Biosimilaires : une transition patient-dépendante

Tous biosimilaires confondus, le taux de pénétration plafonne à 34,1 % en 2024, malgré une légère augmentation continue depuis deux ans (32,3 % en 2023, 29,2 % en 2022). Pour rappel, trois groupes de biosimilaires sont actuellement substituables en pharmacie. Ceux du filgastrim et du pegfilgrastim – substituables depuis avril 2022 –, détiennent, en 2024, respectivement 97,7 % et 89,3 % des parts de marché face aux bioréférents, selon le réseau Iqvia-Pharmastat. Dans les faits, l’effort de substitution sur ces deux produits émane toutefois, dans une très large mesure, des prescripteurs.
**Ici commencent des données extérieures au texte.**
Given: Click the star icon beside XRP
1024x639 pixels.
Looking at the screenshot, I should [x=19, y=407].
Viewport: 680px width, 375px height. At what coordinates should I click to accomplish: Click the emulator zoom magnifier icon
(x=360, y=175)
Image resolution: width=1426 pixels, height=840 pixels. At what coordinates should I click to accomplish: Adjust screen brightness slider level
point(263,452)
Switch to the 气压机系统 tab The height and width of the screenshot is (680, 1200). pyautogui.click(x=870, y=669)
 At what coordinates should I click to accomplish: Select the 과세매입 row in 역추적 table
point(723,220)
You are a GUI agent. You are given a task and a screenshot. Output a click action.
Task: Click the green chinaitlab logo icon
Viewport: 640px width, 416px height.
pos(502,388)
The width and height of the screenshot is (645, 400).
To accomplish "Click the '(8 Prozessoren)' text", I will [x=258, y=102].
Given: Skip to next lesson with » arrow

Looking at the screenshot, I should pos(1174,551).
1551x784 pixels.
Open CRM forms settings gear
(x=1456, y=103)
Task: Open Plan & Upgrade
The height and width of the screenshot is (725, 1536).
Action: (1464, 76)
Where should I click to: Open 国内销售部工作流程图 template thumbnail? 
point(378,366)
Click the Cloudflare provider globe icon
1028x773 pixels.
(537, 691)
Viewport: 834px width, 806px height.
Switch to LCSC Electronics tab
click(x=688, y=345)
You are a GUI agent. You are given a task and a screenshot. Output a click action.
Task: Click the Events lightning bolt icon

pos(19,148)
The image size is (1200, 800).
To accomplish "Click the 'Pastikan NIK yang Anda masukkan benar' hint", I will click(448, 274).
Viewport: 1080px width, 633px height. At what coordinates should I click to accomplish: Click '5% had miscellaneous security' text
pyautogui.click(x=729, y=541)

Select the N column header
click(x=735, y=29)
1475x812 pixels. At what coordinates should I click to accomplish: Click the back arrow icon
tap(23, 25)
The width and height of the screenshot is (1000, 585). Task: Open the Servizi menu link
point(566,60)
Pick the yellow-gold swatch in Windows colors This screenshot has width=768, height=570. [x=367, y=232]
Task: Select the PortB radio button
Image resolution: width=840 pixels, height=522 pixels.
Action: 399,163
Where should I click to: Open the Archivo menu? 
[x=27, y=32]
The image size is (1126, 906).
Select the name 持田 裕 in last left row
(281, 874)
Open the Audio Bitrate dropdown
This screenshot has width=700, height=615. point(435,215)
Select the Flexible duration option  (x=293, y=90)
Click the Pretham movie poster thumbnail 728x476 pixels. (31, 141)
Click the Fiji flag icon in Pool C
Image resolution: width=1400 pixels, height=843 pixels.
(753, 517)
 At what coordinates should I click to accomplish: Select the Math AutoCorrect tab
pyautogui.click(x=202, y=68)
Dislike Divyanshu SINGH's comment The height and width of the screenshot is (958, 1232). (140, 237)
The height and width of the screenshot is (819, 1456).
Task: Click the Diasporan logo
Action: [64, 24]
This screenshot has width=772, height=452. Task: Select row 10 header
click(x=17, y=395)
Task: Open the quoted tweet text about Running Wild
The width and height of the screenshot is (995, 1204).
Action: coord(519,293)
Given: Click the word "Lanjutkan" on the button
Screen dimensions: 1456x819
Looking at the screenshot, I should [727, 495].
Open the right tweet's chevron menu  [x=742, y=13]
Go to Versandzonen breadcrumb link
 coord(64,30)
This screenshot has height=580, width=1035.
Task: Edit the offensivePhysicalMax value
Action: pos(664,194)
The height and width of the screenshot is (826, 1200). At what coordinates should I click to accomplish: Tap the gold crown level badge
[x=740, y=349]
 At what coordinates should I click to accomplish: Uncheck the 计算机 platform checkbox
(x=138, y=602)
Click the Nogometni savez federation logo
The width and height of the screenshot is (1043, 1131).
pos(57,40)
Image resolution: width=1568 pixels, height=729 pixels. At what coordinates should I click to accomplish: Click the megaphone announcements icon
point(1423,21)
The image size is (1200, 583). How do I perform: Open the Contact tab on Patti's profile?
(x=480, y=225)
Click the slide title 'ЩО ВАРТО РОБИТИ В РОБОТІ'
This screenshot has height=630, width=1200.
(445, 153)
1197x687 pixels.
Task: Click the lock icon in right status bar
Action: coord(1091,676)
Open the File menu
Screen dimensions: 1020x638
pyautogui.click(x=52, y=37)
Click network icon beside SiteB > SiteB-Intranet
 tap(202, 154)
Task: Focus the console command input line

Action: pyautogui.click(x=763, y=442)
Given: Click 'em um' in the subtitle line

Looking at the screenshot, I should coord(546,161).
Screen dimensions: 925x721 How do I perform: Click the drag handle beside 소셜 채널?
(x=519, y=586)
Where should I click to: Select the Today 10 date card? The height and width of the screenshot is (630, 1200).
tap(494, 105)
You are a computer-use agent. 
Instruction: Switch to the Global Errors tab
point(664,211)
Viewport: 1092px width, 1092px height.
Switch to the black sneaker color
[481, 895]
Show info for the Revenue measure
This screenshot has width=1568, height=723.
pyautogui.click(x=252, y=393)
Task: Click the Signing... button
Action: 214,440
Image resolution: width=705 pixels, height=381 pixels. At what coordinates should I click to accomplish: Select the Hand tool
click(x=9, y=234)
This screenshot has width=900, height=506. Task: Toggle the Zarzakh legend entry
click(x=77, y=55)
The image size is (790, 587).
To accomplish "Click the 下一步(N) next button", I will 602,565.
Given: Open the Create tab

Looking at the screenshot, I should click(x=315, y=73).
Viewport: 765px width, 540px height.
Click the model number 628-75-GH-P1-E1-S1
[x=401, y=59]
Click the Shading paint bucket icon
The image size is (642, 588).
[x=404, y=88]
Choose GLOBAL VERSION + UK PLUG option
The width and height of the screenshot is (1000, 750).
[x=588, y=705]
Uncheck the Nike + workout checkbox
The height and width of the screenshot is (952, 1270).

Lucentis – dont le marché représente 246 millions d’euros de chiffre d’affaires sur 12 mois – s’est ajouté en novembre à la liste des médicaments substituables. Toujours selon les données Iqvia, les biosimilaires du groupe ranibizumab détiennent actuellement 5 % des parts de marché. « La transition vers le biosimilaire repose désormais sur le bon accompagnement du patient pour s’assurer de la continuité de l’observance, estime David Syr. La substitution du ranibizumab est un premier test. « La présentation du produit n’étant pas la même, le geste diffère, tout comme le confort d’injection, et cette problématique concerne la plupart des biosimilaires », ajoute l’expert. Le défi de la substitution par les biosimilaires est d’accéder à des économies de Sécurité sociale tout en optimisant la qualité de vie des patients.

Le poids de l’incertitude

Accompagner le patient, oui, mais avec quelle rémunération à la clé ? La question reste encore en suspens. Certes, l’article 54 du Projet de loi de financement de la Sécurité sociale (PLFSS) pour 2025 autorise le pharmacien à « substituer un médicament biologique de référence prescrit par un médecin par son biosimilaire deux ans après la commercialisation du premier biosimilaire du même groupe, sauf avis contraire de l’Agence nationale de sécurité du médicament et des produits de santé (ANSM) ». D’ici au 31 décembre, l’ANSM devrait publier son avis sur l’ouverture de nouveaux groupes biosimilaires à la substitution, et les arrêtés d’application devraient suivre, début 2025. Certes, lors de la généralisation de la substitution générique en pharmacie, « nous avions observé une accélération massive des taux de pénétration et le même phénomène devrait se produire pour les biosimilaires dès 2025 », déclarait, en octobre dernier, dans les colonnes du Moniteur des pharmacies, Sébastien Trinquard, directeur général du syndicat de génériqueurs et fabricants de biosimilaires (Gemme). Seul hic, rien n’est encore acté en ce qui concerne la rémunération du pharmacien. Or, « le manque de temps et la faiblesse des rémunérations sont les deux premiers facteurs de non-engagement dans les nouvelles missions évoqués par les pharmaciens », pointe Bertrand Cadillon, expert-comptable chargé du marché de la pharmacie chez Fiducial. Deux variables qui pourraient bien freiner le développement du marché.